DATA IN THIS EXERCISE Start Marker
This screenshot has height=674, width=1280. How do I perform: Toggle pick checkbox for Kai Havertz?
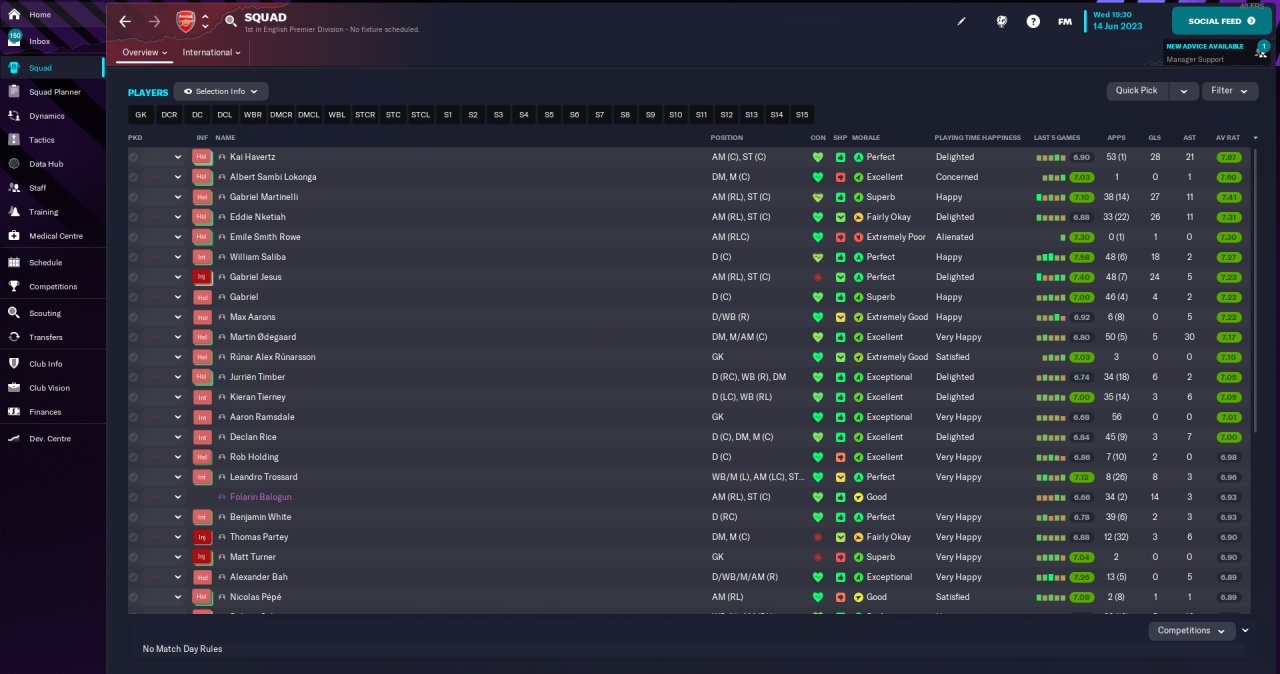[134, 157]

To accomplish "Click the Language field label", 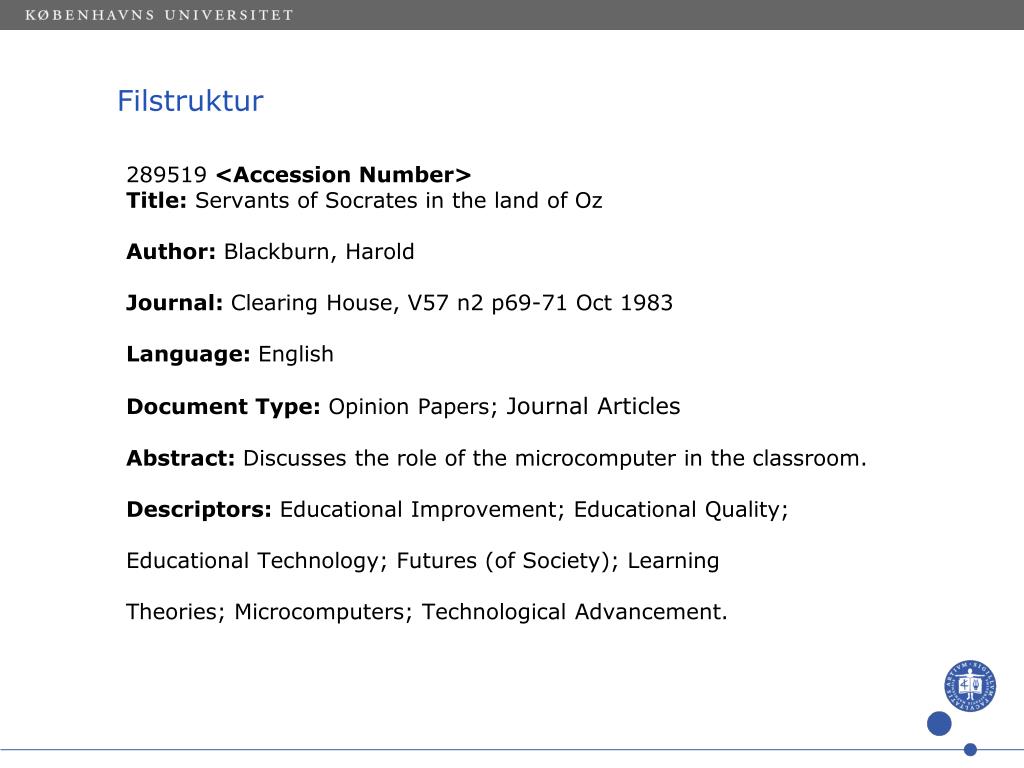I will tap(188, 355).
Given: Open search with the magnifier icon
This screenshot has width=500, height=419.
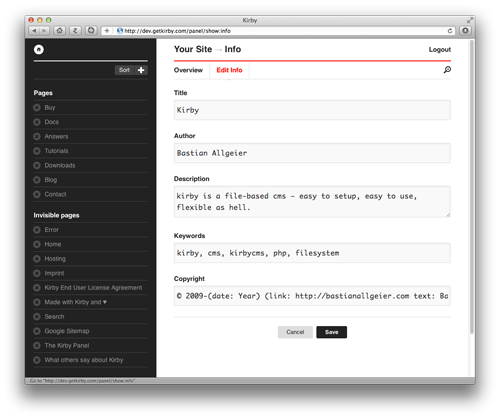Looking at the screenshot, I should (x=447, y=70).
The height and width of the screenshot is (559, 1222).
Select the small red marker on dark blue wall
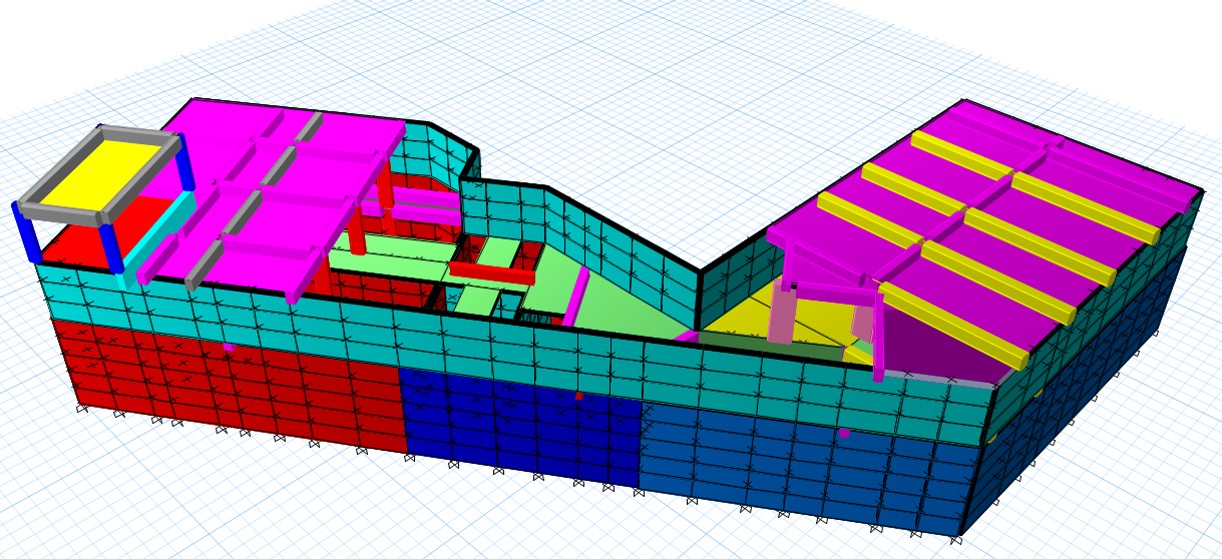click(x=579, y=396)

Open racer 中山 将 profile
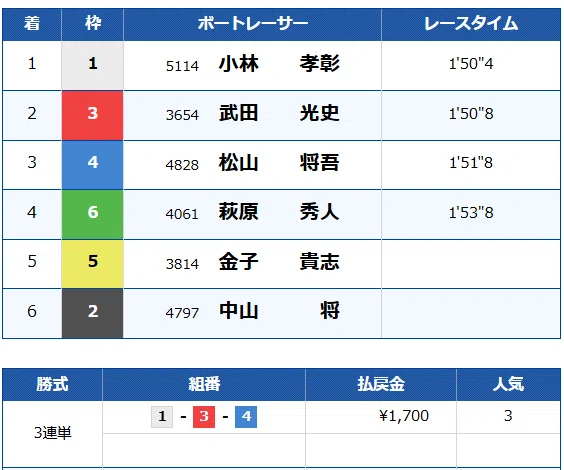pos(279,311)
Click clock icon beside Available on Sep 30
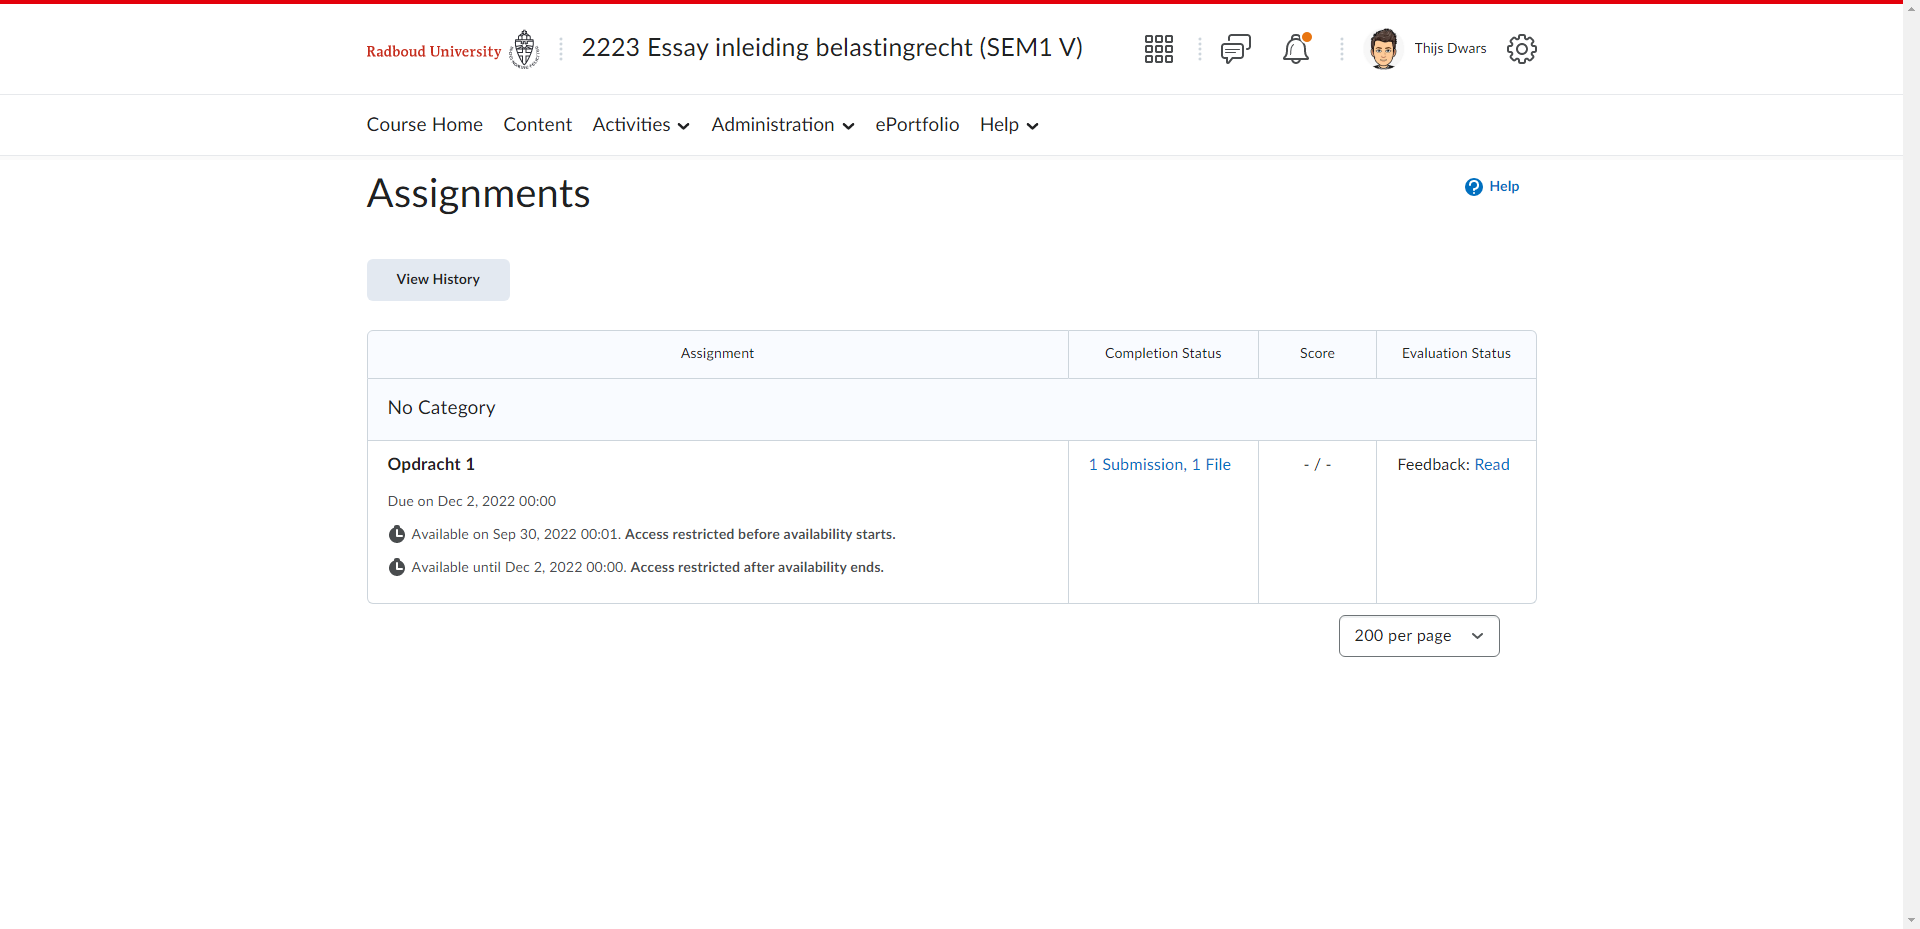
DATA IN THIS EXERCISE End Marker
▶ [REQUIREMENT]: Among the records above, find each line holding "icon" and list it.

▶ [ANSWER TO THIS PROBLEM]:
Given: Open search with the magnifier icon
Click clock icon beside Available on Sep 30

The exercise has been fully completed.